- [INSTRUCTIONS TO FOLLOW]: Format the text lines of all the entries below as a JSON list of strings, one string per line and no strings for blank lines. Leave the pictures out of the list.

Entries from a pointing dataset
┄┄┄┄┄┄┄┄┄┄
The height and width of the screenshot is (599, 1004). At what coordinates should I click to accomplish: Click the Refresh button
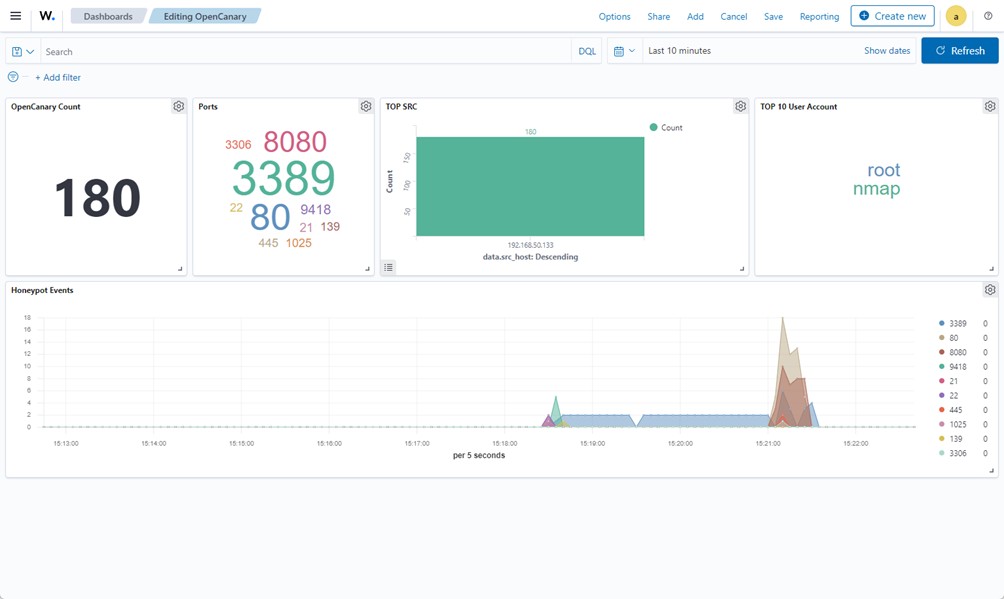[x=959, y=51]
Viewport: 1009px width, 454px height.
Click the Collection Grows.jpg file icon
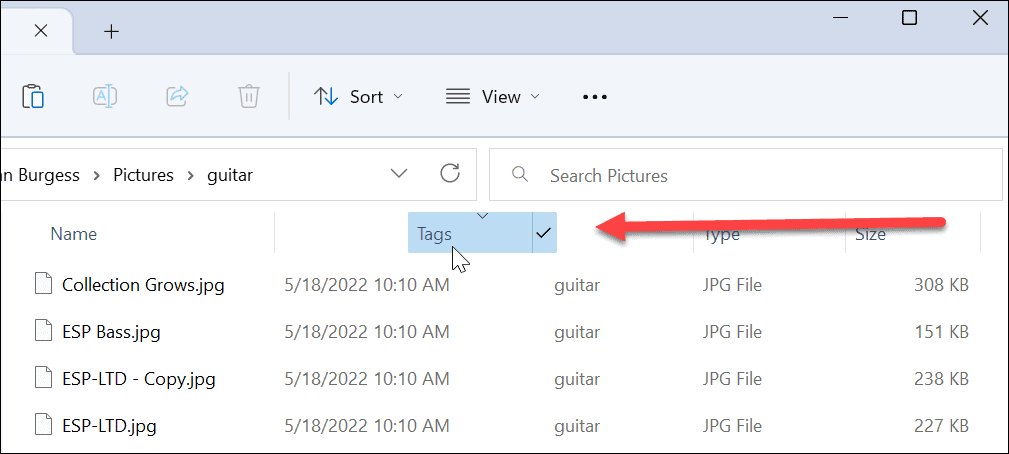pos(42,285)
┄┄┄┄┄┄┄┄┄┄
- [EXERCISE ANSWER]:
[
  "The height and width of the screenshot is (599, 1004). At what coordinates should I click to accomplish: Click the Refresh button",
  "[x=959, y=51]",
  "Viewport: 1009px width, 454px height.",
  "Click the Collection Grows.jpg file icon",
  "pos(42,285)"
]